What this exercise asks:
**1)** Answer these questions about the forum thread on shared directory locations:
(a) Which directory does the first post say is already shared via NFS?
(b) Which service does the first post plan to use for classic Apple things?
(c) What location does the reply offer as an alternative?
**2)** Extend the forum thread on shared directory locations by writing what comes next after its final post.

+++ Reading text +++

# Location for shared directory (samba, netatalk, nfs)?

## Daytona

Hello together,

I am in the process of setting up a file server, and am unsure of where best to place the shared directories.

Primarily they will be shared via samba, but I will also share via NFS for my *nix specific things (/usr/portage is already), and netatalk for classic Apple things. So it is not strictly necessary that they be in the same (relative) root, though it would be preferable so, for example so I can add some files for classic Mac from my Win machine, and so on. (I am aware this example may cause issues with netatalk, that's another issue, let's assume it's ok). I would also like my media (pictures, music, video) accessible by all clients (which are approved, that is)- that is  a big part of my motivation.

Where do you place your shares? I have looked at the Filesystem Hierarchy Standard, it doesn't give specifics but seems to point towards somewhere in /var, but I could also see some other options: creating a directory in /home for the user that nfs, netatalk and samba run under; creating a new partition (or adding a drive) and mounting into /mnt; or my initial thought was /usr/share, though with further investigation this seems less preferable.

Thanks,

/Ben

----------

## Jaglover

/shared is kind of scary, I have stuff in /usr/shared or in /usr/local/shared depending on OS in use. But you could have it in /opt/<something>.

+++ Supplied data +++

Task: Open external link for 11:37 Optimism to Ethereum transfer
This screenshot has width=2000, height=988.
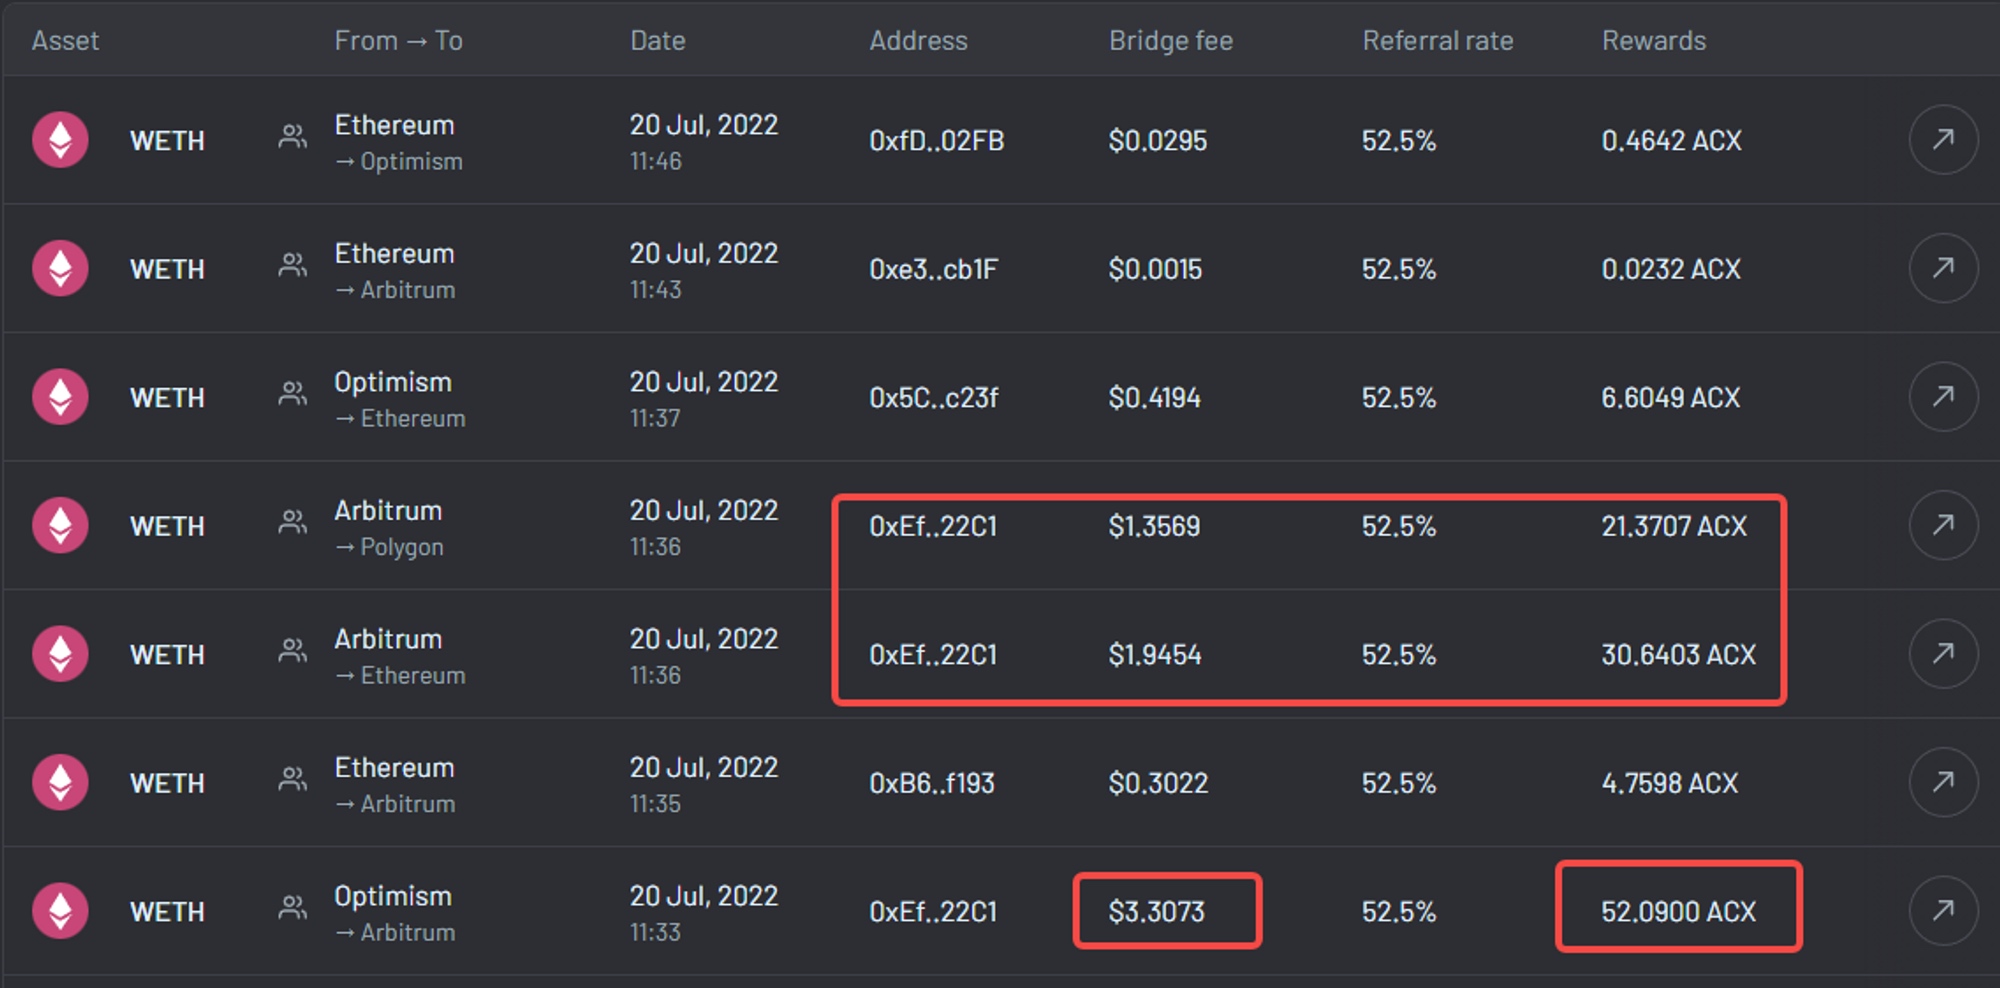Action: 1943,397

+++

Responses for each task:
**1)**
(a) /usr/portage
(b) netatalk
(c) /opt/<something>

**2)**
----------

## Daytona

Thanks for the input!

Hmm, back to /usr/something. Given that I run one big partition, I guess it doesn't matter too much.

----------

## gerdesj

 *Daytona wrote:*   

> Thanks for the input!
> 
> Hmm, back to /usr/something. Given that I run one big partition, I guess it doesn't matter too much.

 

From the FHS: http://www.pathname.com/fhs/pub/fhs-2.3.html#PURPOSE16A

It would seem /srv is the place you might be looking for. It's not just for www and ftp as seen on eg SuSE.

Cheers

Jon

----------

## Daytona

 *Quote:*   

> It would seem /srv is the place you might be looking for. It's not just for www and ftp as seen on eg SuSE.

 

Hmm, yes I either overlooked that, or paid no attention since it's not present by default (makes sense, because there are no servers by default) on Gentoo.  That definitely has the advantage of being easily accessible, and also I won't have to worry about accidentally clobbering it as well.

I think that would be the best choice. Thanks for pointing it out!

I've been looking for a "best practice".  Some time or another, I've seen about every option I originally mentioned. So that got me wondering if one was better than the other, and why.  The two reasons I gave are the only two I've found that promote this location over any other.

----------

## derk

Another example : A well known bookshelf linux based network file server system uses    /shares  for nfs, samba and afs mounts  by users

----------

## krinn

as nfsv4 need a root to start playing with and you'll need to bind your export to it, i would have taken that one for sharing, and nfs doc refer to /export, seems like a default.

----------

## djinnZ

 *Daytona wrote:*   

> Where do you place your shares?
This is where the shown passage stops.